- Theatrical release poster
- Directed by: Alex Goyette
- Written by: Alex Goyette
- Produced by: Ian Start; Byron Ashley; Brian Mitchell; Chris Wilkinson; K. Asher Levin; Bill Keenan;
- Starring: Daniel Doheny; Dot-Marie Jones; Maddie Phillips; Tanaya Beatty;
- Cinematography: Jaryl Lim
- Edited by: Alex Goyette
- Music by: Hannah Parrott
- Production companies: Rabbits Black; Hadron Films; Mitchell & Start; Four J Films;
- Distributed by: Independent Film Company; Shudder;
- Release dates: June 6, 2026 (Tribeca Festival); October 28, 2026 (United States);
- Running time: 97 minutes
- Countries: Canada; United States;
- Language: English

= Breeder (film) =

Breeder is a 2026 horror film written, edited, and directed by Alex Goyette. It stars Daniel Doheny, Dot-Marie Jones, Maddie Phillips, and Tanaya Beatty.

Breeder premiered at the Tribeca Festival on June 6, 2026, and will be released in the United States by Independent Film Company and Shudder on October 28, 2026.

==Premise==
An eccentric poodle breeder lures a broke college student to her remote ranch with a promise of research funding. But, as he soon learns, there's a catch.

==Cast==
- Daniel Doheny as Russell
- Dot-Marie Jones as Patti
- Maddie Phillips as Ainsley
- Tanaya Beatty

==Production==
Principal photography began on February 18, 2025, in Vancouver, Canada, on a horror thriller film titled Breeder by filmmaker Alex Goyette. It starred Daniel Doheny, Dot-Marie Jones, Maddie Phillips, and Tanaya Beatty.

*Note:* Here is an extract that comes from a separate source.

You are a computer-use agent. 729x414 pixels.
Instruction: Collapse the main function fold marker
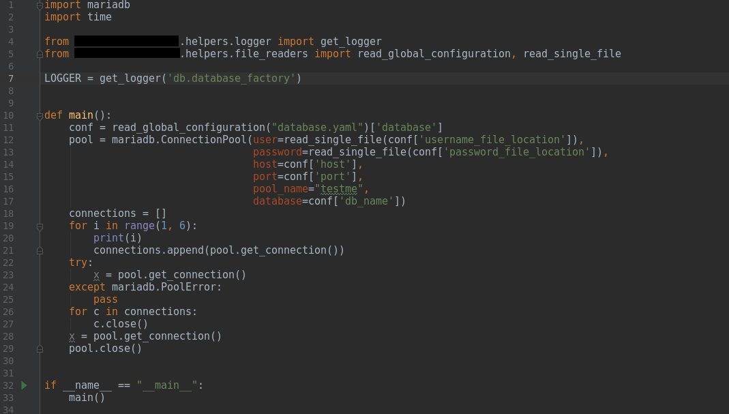tap(40, 115)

In April 2026, the film was selected to screen at the Tribeca Festival.

==Release==
Breeder premiered at the Tribeca Festival on June 8, 2026. In June 2026, Independent Film Company and Shudder acquired the distribution rights, for a fall 2026 release. The film will be released in the United States by Independent Film Company and Shudder on October 28, 2026. The film was previously scheduled to release on October 16, 2026.

It will be screened in the Panorama section of the 59th Sitges Film Festival in October 2026.